======== DATA ========

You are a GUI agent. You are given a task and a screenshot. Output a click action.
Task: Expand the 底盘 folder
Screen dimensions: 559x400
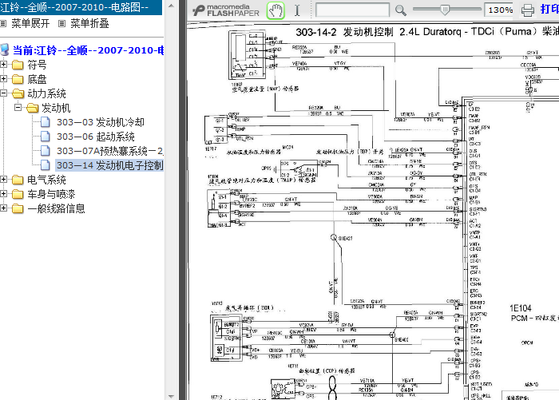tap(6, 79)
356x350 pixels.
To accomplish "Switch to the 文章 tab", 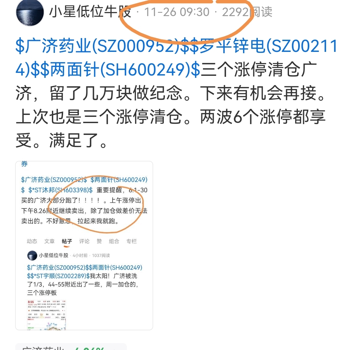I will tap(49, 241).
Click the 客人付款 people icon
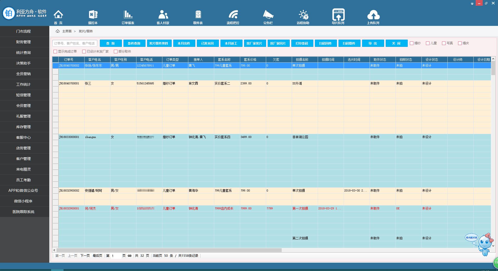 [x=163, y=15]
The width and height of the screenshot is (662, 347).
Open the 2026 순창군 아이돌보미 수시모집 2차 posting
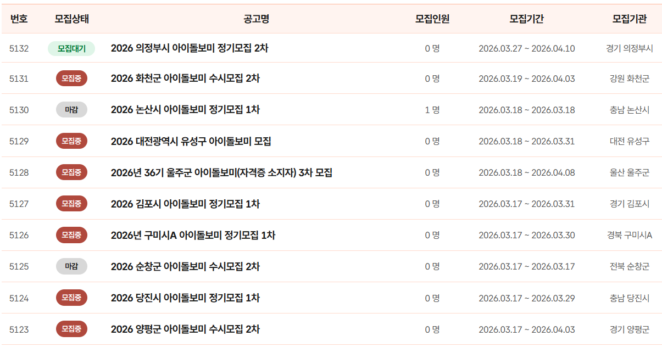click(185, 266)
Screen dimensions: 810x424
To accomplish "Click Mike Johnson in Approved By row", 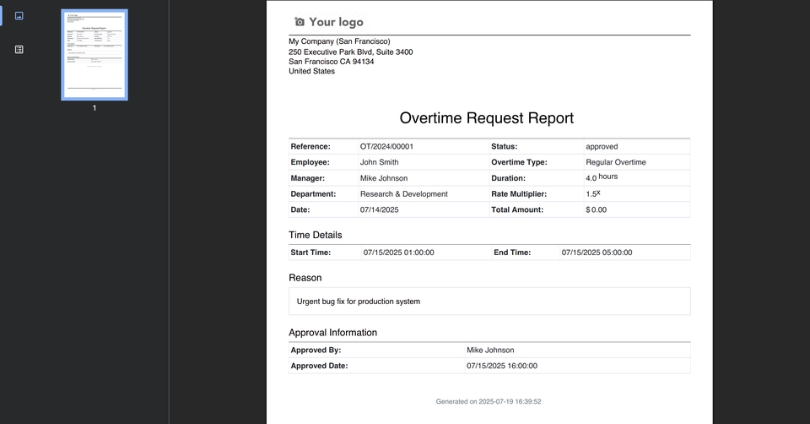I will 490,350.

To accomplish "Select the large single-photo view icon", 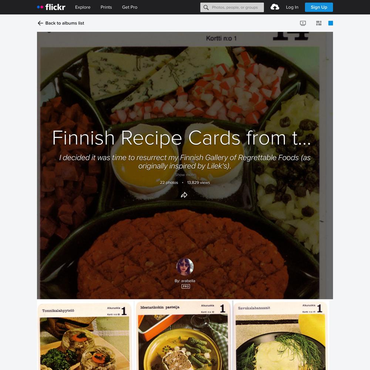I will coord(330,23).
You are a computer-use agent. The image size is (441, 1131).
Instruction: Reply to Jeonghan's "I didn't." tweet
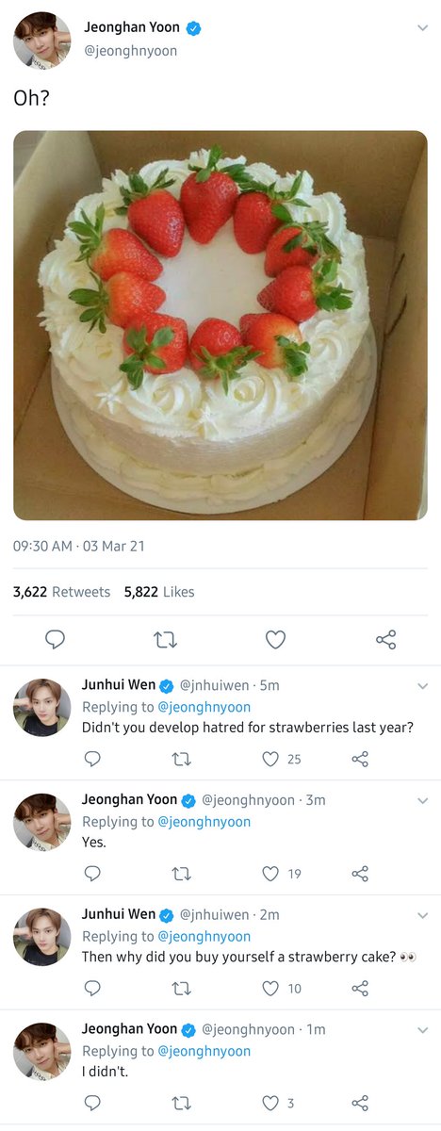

========

WHAT TO DO: Search the records for the word "screenshot" and return every line that holds it.

SOLUTION:
You are a GUI agent. You are given a task and a screenshot. Output a click action.
The width and height of the screenshot is (662, 347).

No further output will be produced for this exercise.